Exercise requirements
Where the data below shows a picture, leave that picture out and copy the rest exactly.

Collected data
# # # # #

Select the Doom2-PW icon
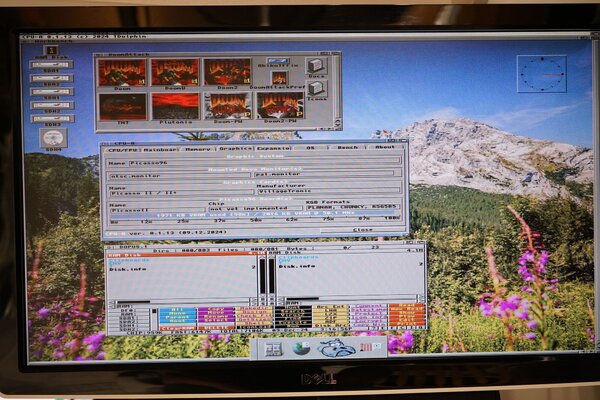Screen dimensions: 600x400 click(x=279, y=106)
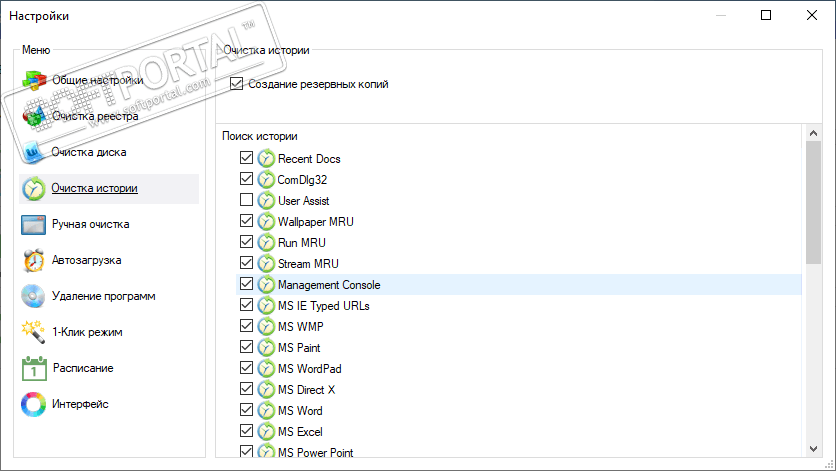
Task: Click the history list scrollbar thumb
Action: coord(813,200)
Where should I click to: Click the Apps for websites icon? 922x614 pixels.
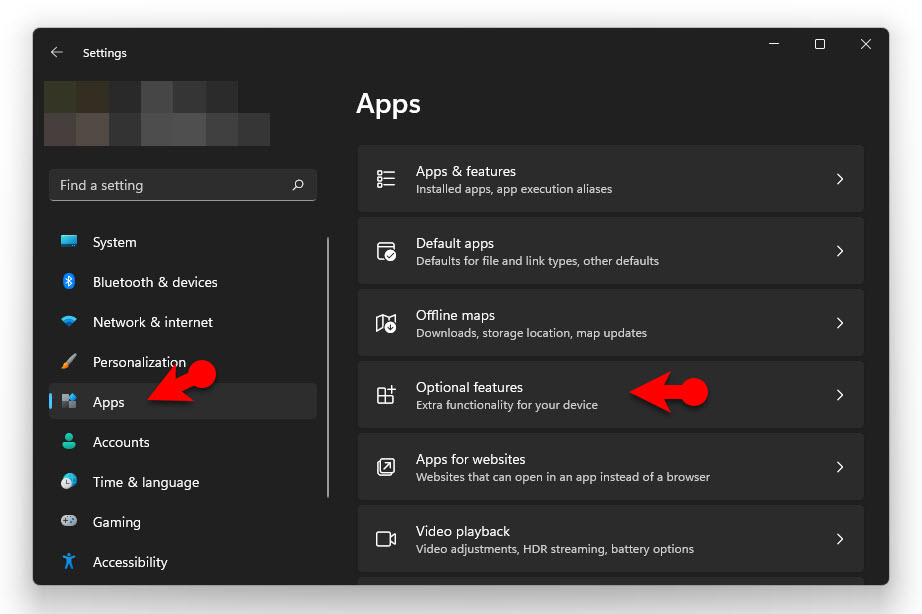tap(386, 466)
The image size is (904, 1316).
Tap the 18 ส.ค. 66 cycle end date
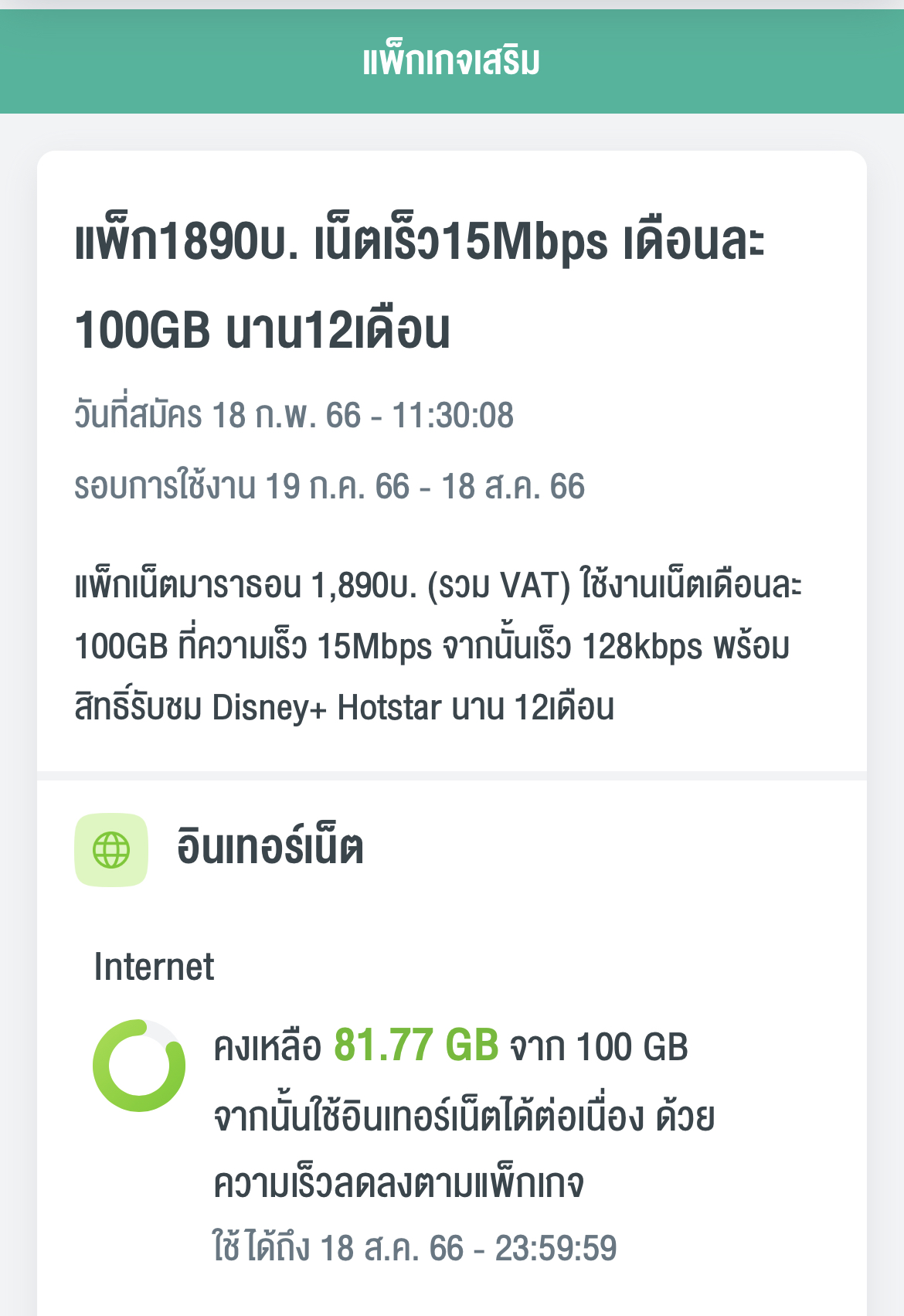(513, 487)
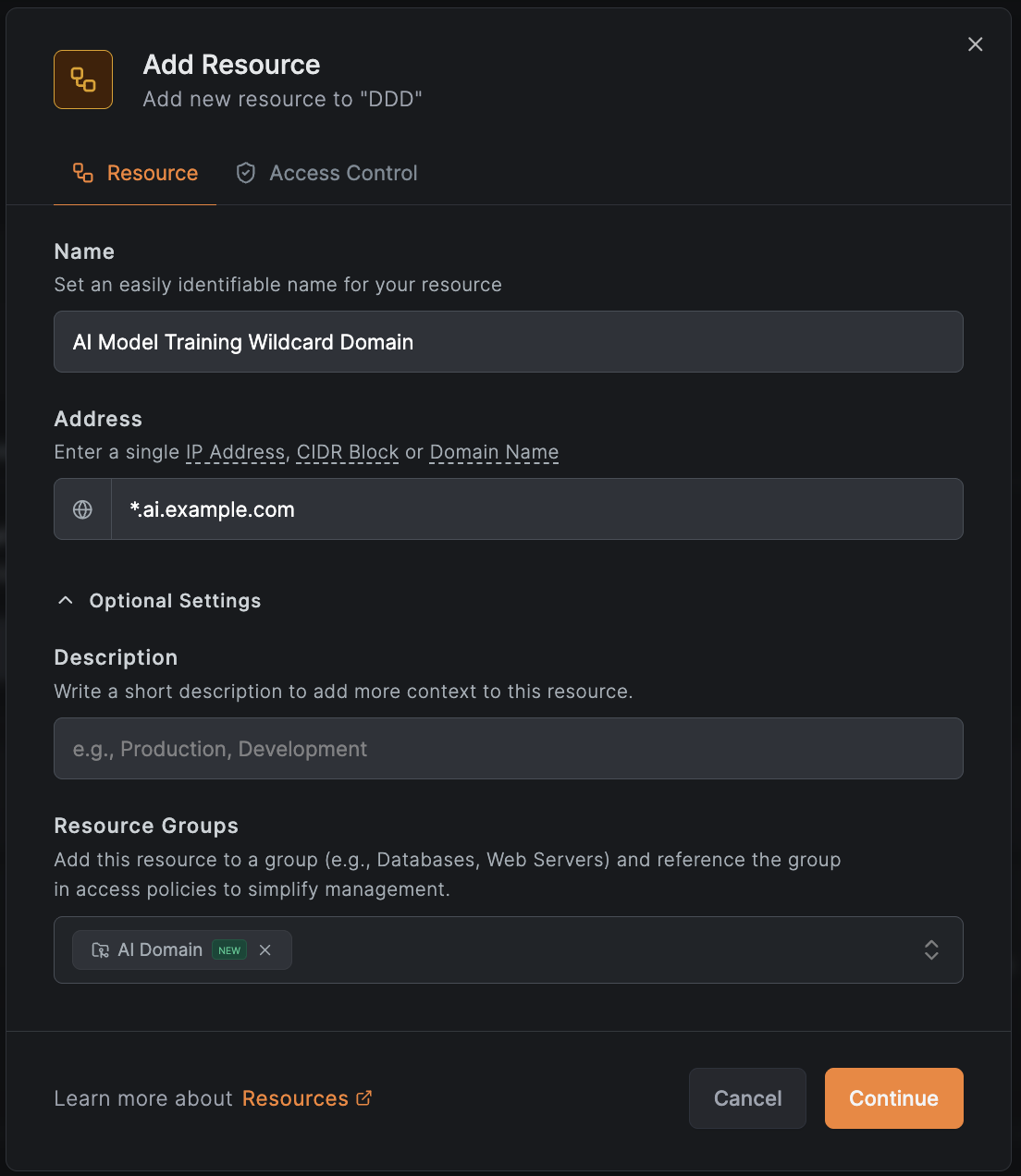The width and height of the screenshot is (1021, 1176).
Task: Close the Add Resource dialog
Action: click(x=975, y=43)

# # # # #

Result for this exercise
Select the Doom2-PW icon
Screen dimensions: 600x400 click(x=279, y=106)
Task: Click the history list scrollbar thumb
Action: coord(813,200)
Where should I click to: Click the Apps for websites icon? 922x614 pixels.
tap(386, 466)
The image size is (904, 1316).
Tap the 18 ส.ค. 66 cycle end date
(513, 487)
The width and height of the screenshot is (1021, 1176).
Task: Close the Add Resource dialog
Action: click(x=975, y=43)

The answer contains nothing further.